Pierre Audi souhaite un festival à la croisée des arts, pour faire venir un nouveau public à l'opéra.

Article rédigé par franceinfo Culture avec AFP
France Télévisions - Rédaction Culture
Publié Mis à jour
Temps de lecture : 4min
Pierre Audi, nouveau directeur du festival d'art lyrique d'Aix-en-Provence, veut ramener les jeunes dans les galeries des opéras. (JOEL SAGET / AFP)

Il est né dans un pays où l'opéra n'existe pas. Le Franco-libanais Pierre Audi, nouveau directeur du festival d'Aix-en-Provence, veut "éveiller l'intérêt" des jeunes pour un art souvent jugé élitiste. A la tête d'un des plus prestigieux festivals d'art lyrique au monde, l'homme de 61 ans est son directeur le plus cosmopolite : né à Beyrouth, il a grandi à Paris, fait ses études d'histoire à Oxford, fondé le théâtre Almeida à Londres et a été directeur du Dutch National Opera pendant 30 ans. Une longévité exceptionnelle pour un directeur de maison d'opéra.

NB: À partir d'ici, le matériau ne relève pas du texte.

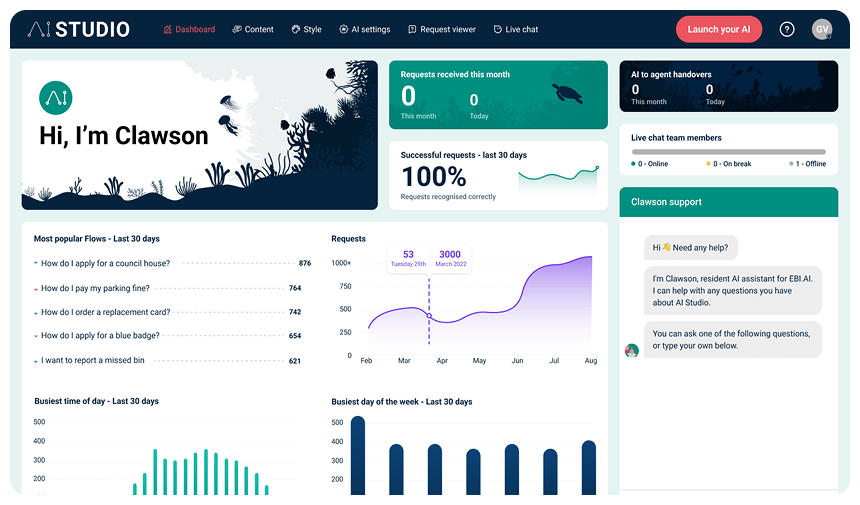Open AI settings in navigation
Image resolution: width=860 pixels, height=505 pixels.
(365, 30)
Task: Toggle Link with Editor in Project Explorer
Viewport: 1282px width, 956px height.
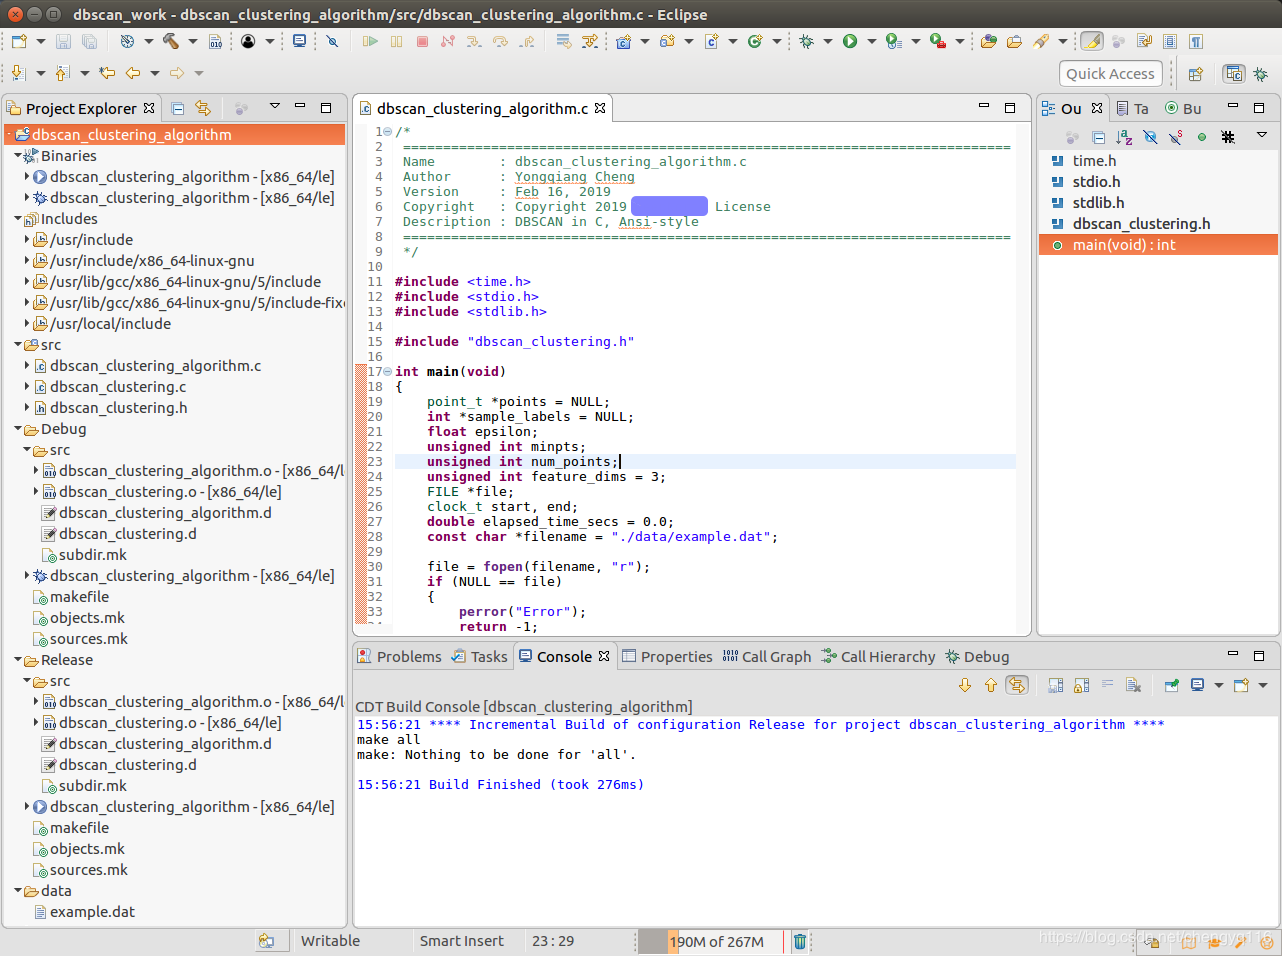Action: (x=203, y=108)
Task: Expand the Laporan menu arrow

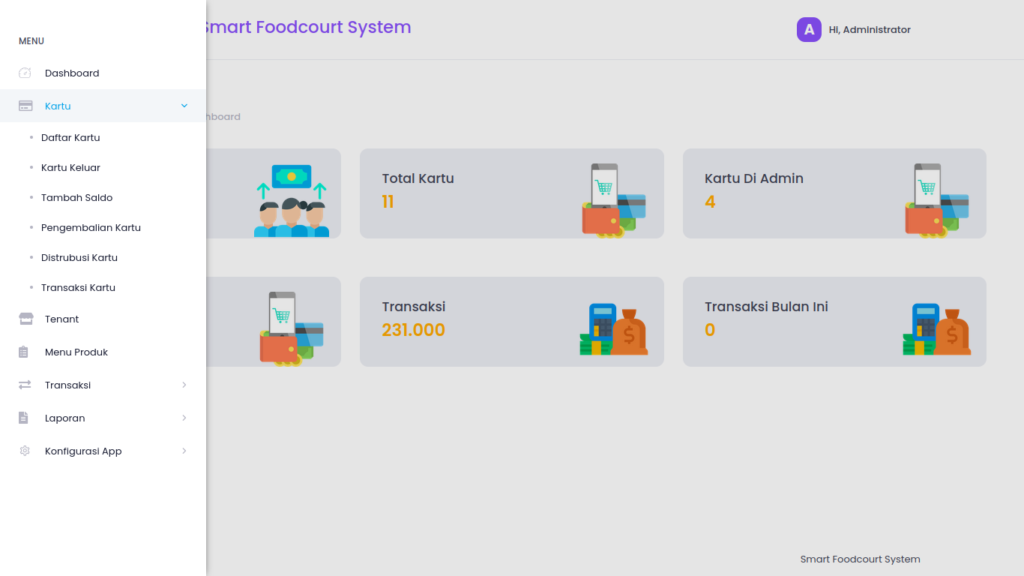Action: (x=184, y=417)
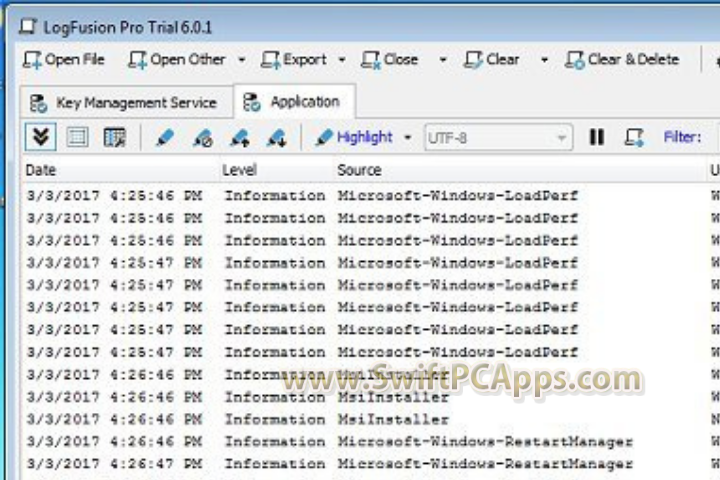This screenshot has height=480, width=720.
Task: Click the auto-scroll double chevron icon
Action: (41, 137)
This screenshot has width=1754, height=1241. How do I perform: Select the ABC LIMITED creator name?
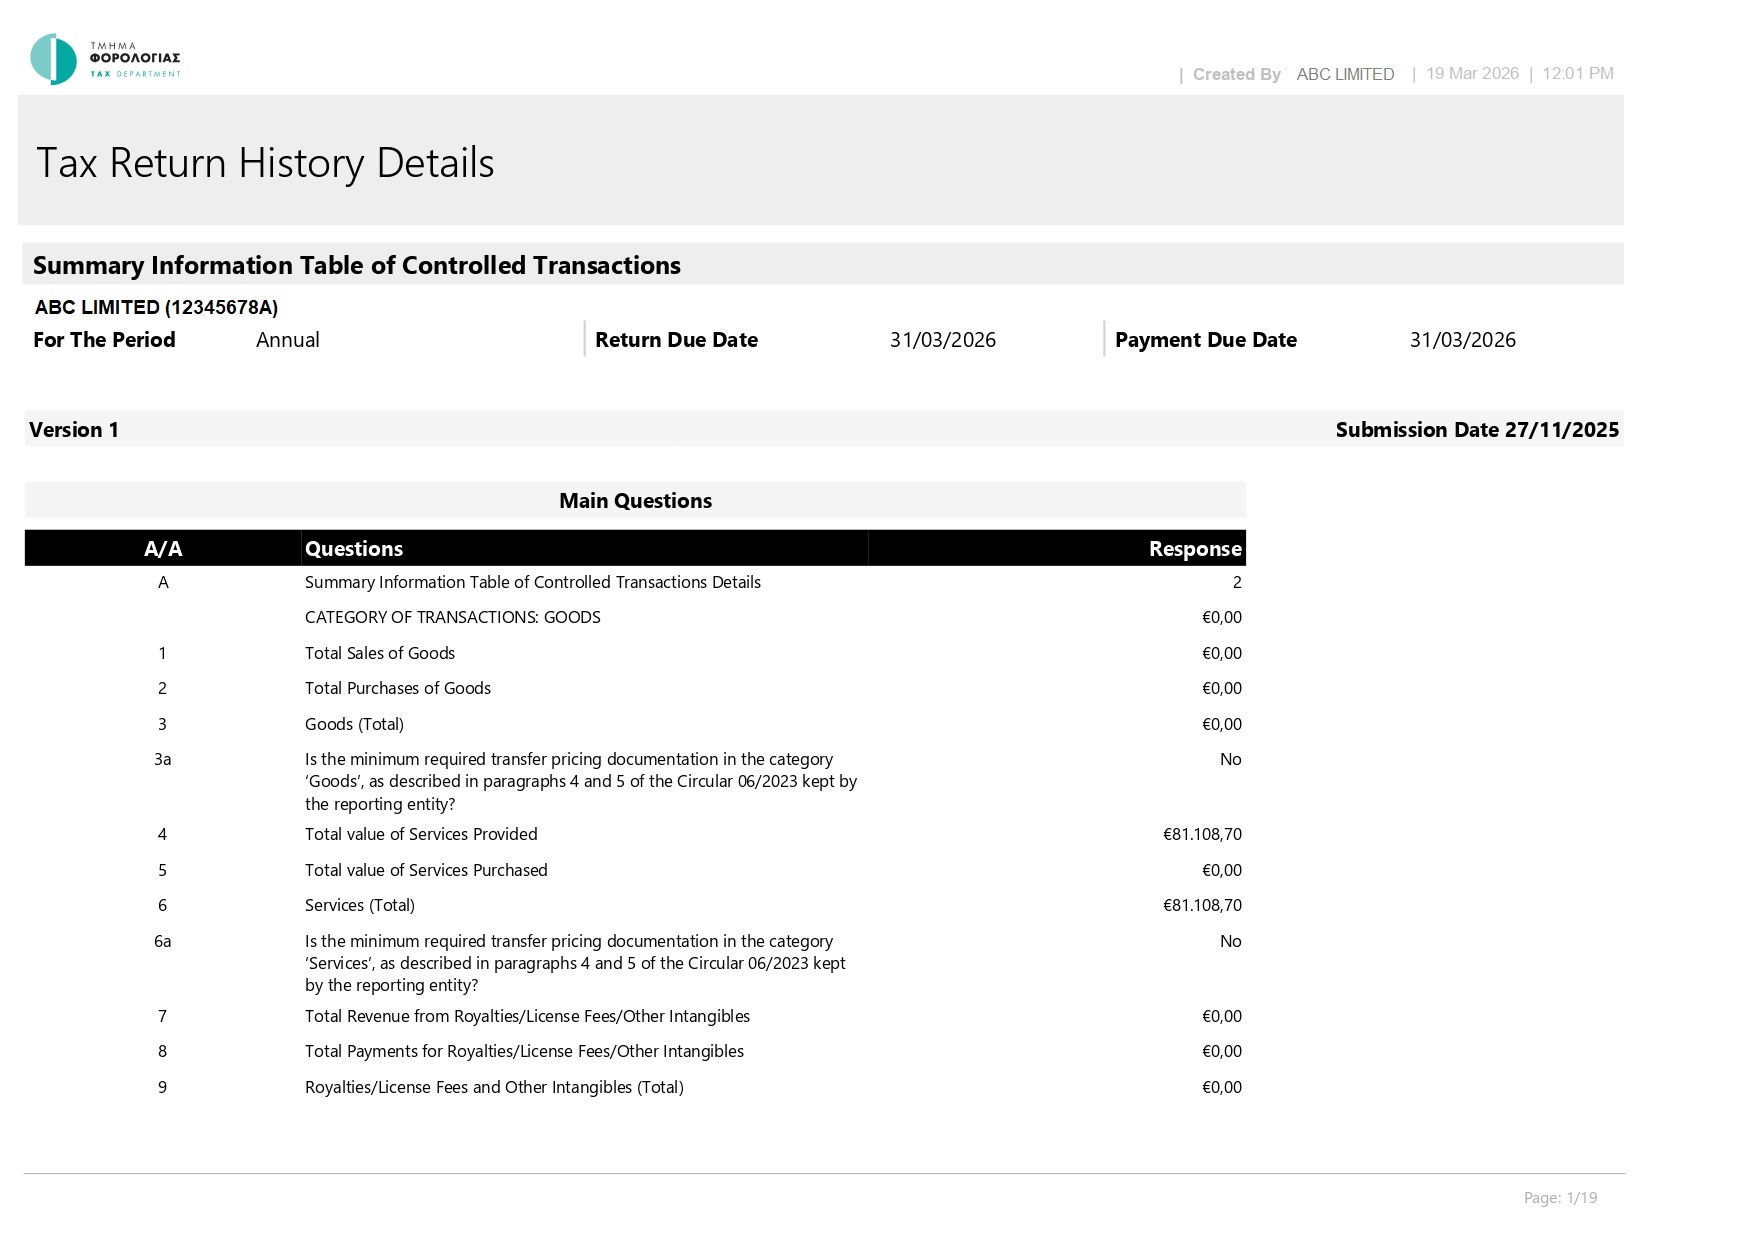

Fort d'un carnet d'adresses enviable, il marque les esprits dès sa première saison, à partir d'aujourd'hui (et jusqu'au 22 juillet) avec des oeuvres jamais vues dans cette manifestation lyrique née en 1948 et considérée comme un "laboratoire d'opéras". Les metteurs en scène qu'il a invités ne sont pas des moindres : Christophe Honoré, Romeo Castellucci, Ivo van Hove, Andrea Breth. Il a également commandé une création mondiale singulière, un opéra en hébreu inspiré du conflit israélo-palestinien.

Relancer la discussion sur l'art de l'opéra

"Nous nous devons d'attirer le public vers une certaine nouveauté, vers des artistes qui se mesurent à des oeuvres inhabituelles du répertoire et ont des visions singulières", affirme Pierre Audi à l'AFP. "Cela suscite un regain d'intérêt et relance la discussion sur l'art de l'opéra", assure-t-il, martelant que les "productions mi-figue mi-raisin ne font pas avancer l'art lyrique".

L'opéra est la forme artistique la plus sophistiquée.

Pierre Audi

Il espère attirer davantage la jeune génération, but de toutes les maisons et festivals d'opéra. Son prédécesseur Bernard Foccroulle avait mis en place des tarifs réduits.  "Devons-nous leur faire découvrir l'opéra en le vulgarisant ? C'est un paradoxe majeur car l'opéra est la forme artistique la plus sophistiquée", estime Pierre Audi, qui dirige encore le Park Avenue Armory, une institution culturelle à New York.

Le public moins curieux à cause d'internet ?

"Les jeunes, c'est une population immenssissime. Il faut chercher parmi eux ceux qui ont une affinité et les intéresser à la musique, c'est cette carte qu'il faut jouer." Et bien que les maisons d'opéra profitent des réseaux sociaux pour promouvoir leurs productions, Pierre Audi est plus circonspect : "avant, le public devait faire (un effort pour aller à l'opéra, ndlr), maintenant il est moins curieux, car internet crée inévitablement un filtre dans lequel cet art doit passer le test du clic-clic".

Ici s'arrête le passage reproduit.